Even Cameron looked at Miliband with derision, as though Hezza's comments have little importance.
The Labour leader wants to know:- Why did he walk away from the table?
- What are the implications for the economy.
Miliband brands it a "diplomatic disaster" that the other 26 are in agreement. And he notes that Clegg is missing from the Commons.
Now Ed Miliband is on his feet.
Surprisingly Ed Balls is fairly subdued with no odd hand gestures. So far.
The PM says he supports the IMF supporting individual countries struggling with indebtedness, but he would oppose any IMF money being used to prop up a currency.
Not quite sure how you differentiate in the case of Greece or Italy....
Jeers in the chamber.
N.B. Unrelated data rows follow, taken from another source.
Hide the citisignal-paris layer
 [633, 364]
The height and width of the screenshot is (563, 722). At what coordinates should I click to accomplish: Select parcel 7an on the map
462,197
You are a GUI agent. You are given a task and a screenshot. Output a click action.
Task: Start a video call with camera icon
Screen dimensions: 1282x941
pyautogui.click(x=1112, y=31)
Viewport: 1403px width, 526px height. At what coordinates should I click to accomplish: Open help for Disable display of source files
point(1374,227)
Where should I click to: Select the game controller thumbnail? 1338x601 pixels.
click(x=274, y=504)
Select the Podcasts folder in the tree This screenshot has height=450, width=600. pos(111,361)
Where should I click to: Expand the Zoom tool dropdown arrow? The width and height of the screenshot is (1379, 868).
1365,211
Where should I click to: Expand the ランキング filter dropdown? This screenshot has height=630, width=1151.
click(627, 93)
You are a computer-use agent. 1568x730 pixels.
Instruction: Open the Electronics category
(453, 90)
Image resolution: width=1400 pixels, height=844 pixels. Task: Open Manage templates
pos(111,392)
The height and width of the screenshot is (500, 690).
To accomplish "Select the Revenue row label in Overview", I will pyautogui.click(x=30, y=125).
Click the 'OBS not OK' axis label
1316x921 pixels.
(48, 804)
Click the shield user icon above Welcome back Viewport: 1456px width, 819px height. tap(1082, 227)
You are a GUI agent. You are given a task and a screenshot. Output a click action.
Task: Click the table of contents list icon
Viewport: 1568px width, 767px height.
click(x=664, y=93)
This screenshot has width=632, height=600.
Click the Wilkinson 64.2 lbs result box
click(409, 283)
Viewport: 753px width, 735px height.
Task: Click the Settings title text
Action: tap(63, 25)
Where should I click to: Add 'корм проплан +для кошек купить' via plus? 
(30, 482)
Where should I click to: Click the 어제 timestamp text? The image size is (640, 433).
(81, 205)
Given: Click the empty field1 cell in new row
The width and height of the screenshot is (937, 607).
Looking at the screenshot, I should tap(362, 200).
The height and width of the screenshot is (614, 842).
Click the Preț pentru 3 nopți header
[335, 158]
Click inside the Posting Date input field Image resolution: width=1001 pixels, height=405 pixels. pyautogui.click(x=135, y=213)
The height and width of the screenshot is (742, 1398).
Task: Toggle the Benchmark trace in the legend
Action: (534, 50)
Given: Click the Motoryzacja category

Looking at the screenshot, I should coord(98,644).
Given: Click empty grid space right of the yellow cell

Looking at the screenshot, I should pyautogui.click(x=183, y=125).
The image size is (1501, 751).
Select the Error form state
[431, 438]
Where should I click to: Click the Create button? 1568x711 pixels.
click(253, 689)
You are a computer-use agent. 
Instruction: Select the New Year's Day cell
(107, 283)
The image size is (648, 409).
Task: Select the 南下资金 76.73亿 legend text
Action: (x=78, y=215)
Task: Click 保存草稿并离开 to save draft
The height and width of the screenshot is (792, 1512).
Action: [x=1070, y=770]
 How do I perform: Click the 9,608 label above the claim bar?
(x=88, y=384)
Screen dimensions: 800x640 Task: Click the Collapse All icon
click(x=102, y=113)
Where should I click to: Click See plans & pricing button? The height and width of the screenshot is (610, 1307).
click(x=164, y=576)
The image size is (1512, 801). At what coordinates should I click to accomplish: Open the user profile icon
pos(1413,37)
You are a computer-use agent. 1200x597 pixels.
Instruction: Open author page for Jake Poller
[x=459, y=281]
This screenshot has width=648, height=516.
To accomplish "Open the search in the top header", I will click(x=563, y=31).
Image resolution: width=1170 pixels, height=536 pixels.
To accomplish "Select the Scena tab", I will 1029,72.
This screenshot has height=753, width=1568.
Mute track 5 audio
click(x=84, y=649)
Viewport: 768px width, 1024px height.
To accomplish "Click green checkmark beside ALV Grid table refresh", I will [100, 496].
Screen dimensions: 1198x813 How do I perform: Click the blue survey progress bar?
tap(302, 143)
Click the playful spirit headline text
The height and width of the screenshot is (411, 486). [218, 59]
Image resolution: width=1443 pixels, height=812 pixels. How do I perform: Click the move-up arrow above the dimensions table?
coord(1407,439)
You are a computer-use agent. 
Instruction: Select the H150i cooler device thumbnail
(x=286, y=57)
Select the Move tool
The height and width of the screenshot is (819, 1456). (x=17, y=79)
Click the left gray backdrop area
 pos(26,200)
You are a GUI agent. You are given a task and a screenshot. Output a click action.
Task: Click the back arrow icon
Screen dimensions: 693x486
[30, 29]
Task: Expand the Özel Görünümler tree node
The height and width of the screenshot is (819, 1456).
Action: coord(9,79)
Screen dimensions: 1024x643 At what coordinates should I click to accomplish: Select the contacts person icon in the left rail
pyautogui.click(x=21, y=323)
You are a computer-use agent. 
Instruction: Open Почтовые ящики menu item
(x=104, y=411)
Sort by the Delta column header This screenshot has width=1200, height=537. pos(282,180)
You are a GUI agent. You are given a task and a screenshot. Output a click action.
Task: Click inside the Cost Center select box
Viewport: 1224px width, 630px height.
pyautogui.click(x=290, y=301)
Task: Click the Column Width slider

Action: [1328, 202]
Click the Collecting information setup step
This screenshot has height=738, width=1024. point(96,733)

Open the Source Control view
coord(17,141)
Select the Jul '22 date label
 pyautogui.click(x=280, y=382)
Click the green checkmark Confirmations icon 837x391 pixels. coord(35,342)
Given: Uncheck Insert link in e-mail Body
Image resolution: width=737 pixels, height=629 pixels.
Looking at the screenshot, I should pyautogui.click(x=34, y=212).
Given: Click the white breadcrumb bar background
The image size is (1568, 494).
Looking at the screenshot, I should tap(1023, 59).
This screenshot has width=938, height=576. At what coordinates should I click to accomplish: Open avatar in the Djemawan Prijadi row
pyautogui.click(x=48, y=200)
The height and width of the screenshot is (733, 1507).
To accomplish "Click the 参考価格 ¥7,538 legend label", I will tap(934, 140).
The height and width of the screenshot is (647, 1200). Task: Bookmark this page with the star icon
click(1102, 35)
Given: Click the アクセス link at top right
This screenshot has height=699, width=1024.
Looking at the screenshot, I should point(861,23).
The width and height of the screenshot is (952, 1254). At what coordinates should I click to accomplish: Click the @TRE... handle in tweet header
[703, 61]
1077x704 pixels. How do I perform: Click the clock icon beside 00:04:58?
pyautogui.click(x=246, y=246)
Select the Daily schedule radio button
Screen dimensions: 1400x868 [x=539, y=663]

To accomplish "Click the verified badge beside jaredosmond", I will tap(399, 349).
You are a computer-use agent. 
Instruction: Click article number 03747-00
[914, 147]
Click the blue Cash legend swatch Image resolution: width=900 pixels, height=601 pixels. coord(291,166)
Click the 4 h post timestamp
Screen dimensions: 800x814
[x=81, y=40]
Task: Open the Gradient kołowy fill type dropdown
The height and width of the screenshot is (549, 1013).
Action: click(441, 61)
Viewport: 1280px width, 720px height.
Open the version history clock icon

Not every Tory feels this way.
..as Cameron says they did not want to see "imbalance hard-wired into the treaty without proper safeguards."
Cameron says he makes "no apology" for rejecting a treaty which lacked proper safeguards
We think he's said "proper safeguards" about ten times already.
PM denies claims that Britain wanted already that was soft on the banks, says quite the opposite, they want the banks to take some responsibility.
Cameron is outlining what he thinks will happen next.
- We want the Eurozone to sort out its problems.
- Either there should be a treaty with proper safeguards for Britain, or a Eurozone only treaty.
Cameron is on his feet but already Labour has gone mad and the Speaker is on his feet.
And Danny Alexander is standing next to the Speaker's chair. So he won't be on the TV.
But no sign of Clegg. Can he come in after the PM?
Coaliton in action? More like two members of the Cabinet who privately deplore the veto. They're sitting on the front bench having a private little chat
The arch euro sceptic looks delighted. Meanwhile Vince Cable is lurking behind the Speaker's chair on his own, looking bemused.